**Set exercise**: Set down the passage of the ham recipes below word for word, starting at "1 (5 to10 pound)" and ending at "orange juice thaw.".

--- Start Extract ---

ORANGE CRANBERRY HAM    >Back to Top<

1 (5 to10 pound) Ham
1 can frozen orange juice
1 can cranberry sauce (jellied or whole)
1/2 teaspoon ground cloves
1 cup water

Place ham and one cup water in oval roasting pan. Let frozen orange juice thaw.
Mix with cranberry sauce, and cloves in bowl. Pour over ham, cover with foil
and lid and cook at 350 degrees for 1 to 2 hours. (You can use the juices after
cooking the ham as gravy.)

 

ORANGE GLAZED HAM    >Back to Top<

6 ounces Slice Fully Cooked Ham *
2 Stalks Celery **
11 ounces Mandarin Orange Sections ***
1 teaspoon Cornstarch
1/8 teaspoon Ground Ginger

* Slice of Ham should be cut into 3/4-inch chunks.

--- End Extract ---
--- Start Information supplied ---

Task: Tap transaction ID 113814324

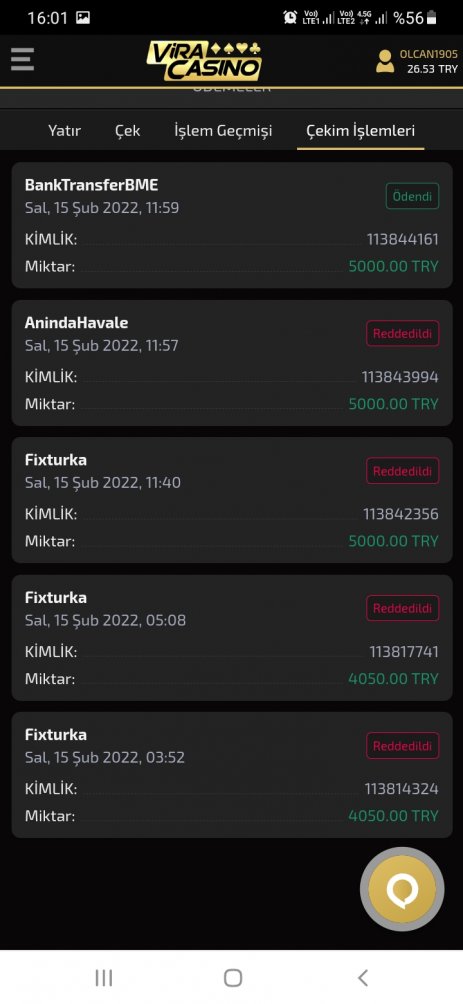Action: point(402,789)
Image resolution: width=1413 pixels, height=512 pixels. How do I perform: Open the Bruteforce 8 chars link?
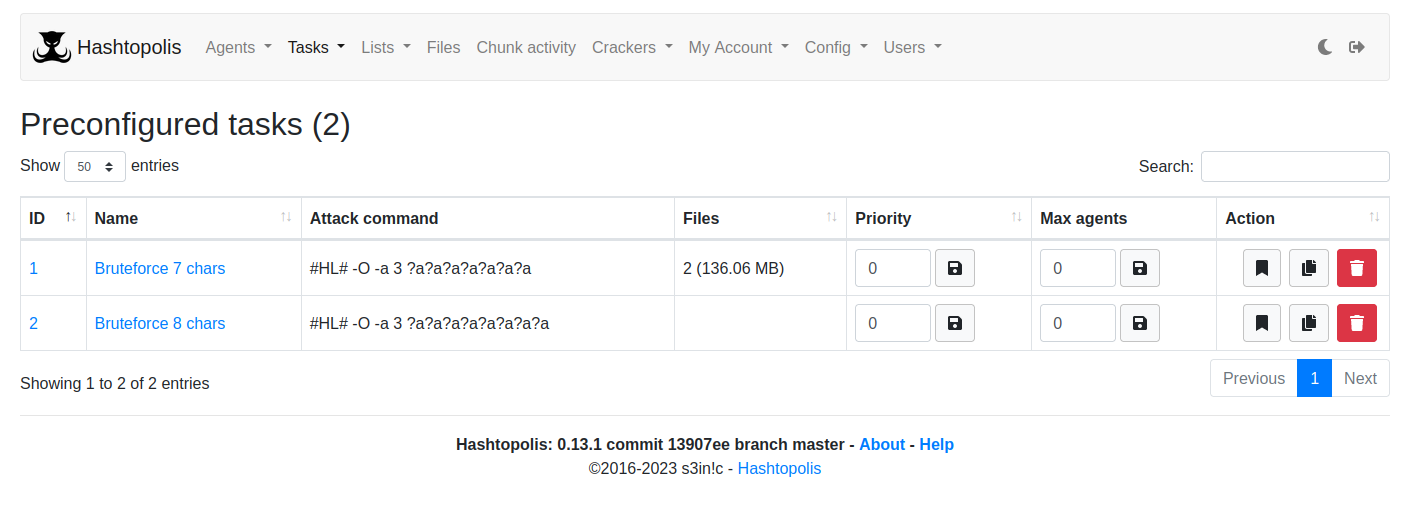pyautogui.click(x=160, y=323)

--- End Information supplied ---

**Correct answer**:
1 (5 to10 pound) Ham
1 can frozen orange juice
1 can cranberry sauce (jellied or whole)
1/2 teaspoon ground cloves
1 cup water

Place ham and one cup water in oval roasting pan. Let frozen orange juice thaw.